Le gardien des orques laissa échapper un grognement désapprobateur avant de reprendre :
— Il a déposé une requête auprès de l'Ordre, et nous devons nous présenter devant la commission disciplinaire pour résoudre ce litige.
— Vos missions sont confidentielles, dit le gardien des springboks d'un ton froid. Un peu de discrétion, voyons.
Les deux vieux jetèrent des regards prudents autour d'eux. Gabriel fit semblant de n'avoir rien entendu et s'empressa d'enfourner un toast dans sa bouche.
— Si seulement le gardien des loups était encore parmi nous, soupira le gardien des orques, il pourrait résoudre tout cela en un rien de temps. Enfin, espérons que Fabre puisse calmer les choses !
— Ne vous faites pas d'illusions, chuchota le gardien des springboks, cela ne vas pas se calmer. L'Ordre manque de gardiens pour accomplir toutes ces missions. Les rebelles sont de plus en plus actifs, et avec l'apparition du gardien des cerfs, cela ne va pas se calmer !
Gabriel dissimula aussitôt sa broche dans sa poche et tendit l'oreille, le cœur battant.
— Le gardien des cerfs est apparu ? s'étonna le gardien des orques. Après tout ce temps ? Je croyais que ce n'était qu'une rumeur.
Le gardien des springboks secoua la tête.
— Absolument pas. Le contrôleur du bateau m'a affirmé l'avoir fait monter à bord. Personnellement, je trouve cela formidable qu'après tout ce temps, un héritier de Cervus Sylbee nous rejoigne. Par contre, cela ne va pas plaire aux rebelles.

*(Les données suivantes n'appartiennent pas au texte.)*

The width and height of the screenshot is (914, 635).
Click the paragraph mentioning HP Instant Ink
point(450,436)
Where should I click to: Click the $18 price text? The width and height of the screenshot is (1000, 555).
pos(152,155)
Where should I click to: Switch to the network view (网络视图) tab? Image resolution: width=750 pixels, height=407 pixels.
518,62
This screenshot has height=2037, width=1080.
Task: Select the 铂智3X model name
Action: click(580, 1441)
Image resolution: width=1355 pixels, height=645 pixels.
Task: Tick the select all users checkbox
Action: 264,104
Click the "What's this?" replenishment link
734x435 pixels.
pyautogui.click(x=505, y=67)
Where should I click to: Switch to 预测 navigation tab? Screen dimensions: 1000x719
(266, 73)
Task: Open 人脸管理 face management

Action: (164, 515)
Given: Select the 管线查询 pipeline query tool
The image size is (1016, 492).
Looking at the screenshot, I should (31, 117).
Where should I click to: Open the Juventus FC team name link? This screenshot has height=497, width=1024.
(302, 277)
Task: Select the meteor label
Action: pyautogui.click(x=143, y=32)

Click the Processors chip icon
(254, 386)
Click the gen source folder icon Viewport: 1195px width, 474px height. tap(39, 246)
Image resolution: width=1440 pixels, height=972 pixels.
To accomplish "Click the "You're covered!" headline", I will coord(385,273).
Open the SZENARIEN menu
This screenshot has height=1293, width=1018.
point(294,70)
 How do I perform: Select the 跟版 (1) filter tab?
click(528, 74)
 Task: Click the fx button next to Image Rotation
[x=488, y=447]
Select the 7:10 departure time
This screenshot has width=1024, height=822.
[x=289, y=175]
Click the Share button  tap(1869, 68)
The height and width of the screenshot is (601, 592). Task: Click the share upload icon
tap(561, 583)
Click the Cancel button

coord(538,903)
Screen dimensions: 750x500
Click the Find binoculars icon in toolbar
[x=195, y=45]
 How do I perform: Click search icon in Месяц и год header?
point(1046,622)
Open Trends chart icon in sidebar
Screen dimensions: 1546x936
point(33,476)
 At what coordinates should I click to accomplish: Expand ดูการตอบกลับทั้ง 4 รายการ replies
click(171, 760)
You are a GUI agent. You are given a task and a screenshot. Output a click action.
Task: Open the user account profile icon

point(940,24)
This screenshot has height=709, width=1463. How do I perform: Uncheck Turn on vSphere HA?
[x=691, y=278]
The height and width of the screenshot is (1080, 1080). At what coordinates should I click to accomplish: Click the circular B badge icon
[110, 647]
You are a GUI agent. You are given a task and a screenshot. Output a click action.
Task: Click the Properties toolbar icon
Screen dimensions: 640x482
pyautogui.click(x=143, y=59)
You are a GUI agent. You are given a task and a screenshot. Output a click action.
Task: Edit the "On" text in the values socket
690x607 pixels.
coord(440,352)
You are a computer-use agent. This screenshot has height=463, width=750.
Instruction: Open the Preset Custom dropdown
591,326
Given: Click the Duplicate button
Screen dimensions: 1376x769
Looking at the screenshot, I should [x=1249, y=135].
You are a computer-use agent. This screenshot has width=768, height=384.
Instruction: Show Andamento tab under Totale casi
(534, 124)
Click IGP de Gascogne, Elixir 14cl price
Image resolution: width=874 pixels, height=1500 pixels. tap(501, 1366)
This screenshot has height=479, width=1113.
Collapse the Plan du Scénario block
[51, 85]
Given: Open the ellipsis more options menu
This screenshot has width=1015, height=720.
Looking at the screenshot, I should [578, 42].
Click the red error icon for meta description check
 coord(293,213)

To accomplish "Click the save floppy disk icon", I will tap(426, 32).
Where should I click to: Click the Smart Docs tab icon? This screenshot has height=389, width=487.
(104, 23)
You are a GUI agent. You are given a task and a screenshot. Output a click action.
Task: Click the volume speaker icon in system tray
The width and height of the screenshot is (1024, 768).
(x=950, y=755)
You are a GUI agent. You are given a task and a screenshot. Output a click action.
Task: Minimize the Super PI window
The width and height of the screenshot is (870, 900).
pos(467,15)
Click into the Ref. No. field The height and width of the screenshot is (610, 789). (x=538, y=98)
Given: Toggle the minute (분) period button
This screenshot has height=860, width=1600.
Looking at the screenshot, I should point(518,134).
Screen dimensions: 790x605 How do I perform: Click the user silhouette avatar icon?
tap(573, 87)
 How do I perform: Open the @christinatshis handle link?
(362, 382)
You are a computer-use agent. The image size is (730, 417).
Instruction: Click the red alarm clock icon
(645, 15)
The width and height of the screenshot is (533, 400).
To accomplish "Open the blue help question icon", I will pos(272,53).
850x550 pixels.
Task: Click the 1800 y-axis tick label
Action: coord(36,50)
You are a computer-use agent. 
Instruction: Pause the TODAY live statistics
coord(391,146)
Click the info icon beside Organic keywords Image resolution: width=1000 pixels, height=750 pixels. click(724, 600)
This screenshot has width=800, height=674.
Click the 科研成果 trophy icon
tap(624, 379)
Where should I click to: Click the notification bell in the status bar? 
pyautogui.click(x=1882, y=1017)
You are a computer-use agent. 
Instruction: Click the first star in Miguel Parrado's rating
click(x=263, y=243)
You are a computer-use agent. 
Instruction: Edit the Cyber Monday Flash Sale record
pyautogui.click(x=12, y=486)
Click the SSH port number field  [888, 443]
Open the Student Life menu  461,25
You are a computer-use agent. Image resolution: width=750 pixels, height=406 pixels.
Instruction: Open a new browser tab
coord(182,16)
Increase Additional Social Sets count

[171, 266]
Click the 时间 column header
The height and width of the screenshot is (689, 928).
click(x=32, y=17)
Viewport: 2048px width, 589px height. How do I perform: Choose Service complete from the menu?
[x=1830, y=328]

— Bien sûr, approuva le gardien des orques. C'est évident, quand on voit toutes les offensives qu'ils ont menées depuis deux ans. Je n'ai jamais vu d'insurgés aussi motivés et disciplinés. Cent bases militaires de l'Ordre en six mois, vous vous rendez compte ? L'Ordre est affaibli, mais si le gardien des cerfs est de retour, quel puissant symbole de renouveau...
— Je me demande bien pourquoi les autorités de l'Ordre ne détruisent pas ces terroristes une bonne fois pour toutes, s'énerva le gardien des springboks en tortillant impatiemment sa moustache.
— Ils poursuivent l'enquête, répondit le gardien des orques, mais personne n'a pu identifier le meneur de la rébellion. D'ailleurs, ils n'ont même pas été capables de démasquer un seul de leur membre. Edmond Fabre les soupçonne d'avoir infiltré Felestor, c'est pour cela que l'enquête avance lentement. Sinon, vous imaginez bien qu'avec tous les moyens dont l'Ordre dispose...
Un troisième homme vint se joindre à leur table et les deux gardiens interrompirent leur discussion. Gabriel attendit, mais ils n'échangèrent plus que des banalités. Il finit rapidement son repas et remonta sur le pont.
Ainsi donc, il y avait des rebelles au sein de l'Ordre ? Et ils seraient opposés à son retour ? Hermann lui avait dit que son statut de gardien des cerfs pouvait lui attirer la sympathie, mais il ne l'avait pas prévenu des dangers que cela impliquait si des rebelles souhaitaient détruire l'Ordre.
Avait-il le choix ? D'être vu comme un symbole ? Pas vraiment, et il fallait qu'il s'y prépare : aussitôt que les autres gardiens sauraient qu'il était le gardien des cerfs, on saurait qu'il était un « héritier » du fondateur. Hermann avait été très clair là-dessus.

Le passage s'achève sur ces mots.